• **EXERCISE**: Output all the data exactly.

• **RECORDS TO PROCESS**:
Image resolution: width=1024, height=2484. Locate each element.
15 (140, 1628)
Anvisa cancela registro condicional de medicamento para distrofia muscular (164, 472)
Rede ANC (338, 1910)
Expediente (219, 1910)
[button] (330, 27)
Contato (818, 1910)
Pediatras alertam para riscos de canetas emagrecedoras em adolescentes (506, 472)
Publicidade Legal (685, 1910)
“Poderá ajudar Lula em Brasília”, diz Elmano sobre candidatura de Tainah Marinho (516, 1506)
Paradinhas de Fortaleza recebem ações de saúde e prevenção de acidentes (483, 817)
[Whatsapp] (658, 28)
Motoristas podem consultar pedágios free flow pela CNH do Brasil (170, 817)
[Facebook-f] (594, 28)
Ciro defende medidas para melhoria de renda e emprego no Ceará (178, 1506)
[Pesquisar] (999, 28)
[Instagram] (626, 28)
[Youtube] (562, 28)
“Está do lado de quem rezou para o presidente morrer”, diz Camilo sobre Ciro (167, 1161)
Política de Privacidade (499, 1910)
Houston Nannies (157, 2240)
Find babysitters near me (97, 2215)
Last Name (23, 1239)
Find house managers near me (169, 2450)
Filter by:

• **EXERCISE RESPONSE**:
Image resolution: width=1024, height=2484. Locate each element.
15 (140, 1628)
Anvisa cancela registro condicional de medicamento para distrofia muscular (164, 472)
Rede ANC (338, 1910)
Expediente (219, 1910)
[button] (330, 27)
Contato (818, 1910)
Pediatras alertam para riscos de canetas emagrecedoras em adolescentes (506, 472)
Publicidade Legal (685, 1910)
“Poderá ajudar Lula em Brasília”, diz Elmano sobre candidatura de Tainah Marinho (516, 1506)
Paradinhas de Fortaleza recebem ações de saúde e prevenção de acidentes (483, 817)
[Whatsapp] (658, 28)
Motoristas podem consultar pedágios free flow pela CNH do Brasil (170, 817)
[Facebook-f] (594, 28)
Ciro defende medidas para melhoria de renda e emprego no Ceará (178, 1506)
[Pesquisar] (999, 28)
[Instagram] (626, 28)
[Youtube] (562, 28)
“Está do lado de quem rezou para o presidente morrer”, diz Camilo sobre Ciro (167, 1161)
Política de Privacidade (499, 1910)
Houston Nannies (157, 2240)
Find babysitters near me (97, 2215)
Last Name (23, 1239)
Find house managers near me (169, 2450)
Filter by:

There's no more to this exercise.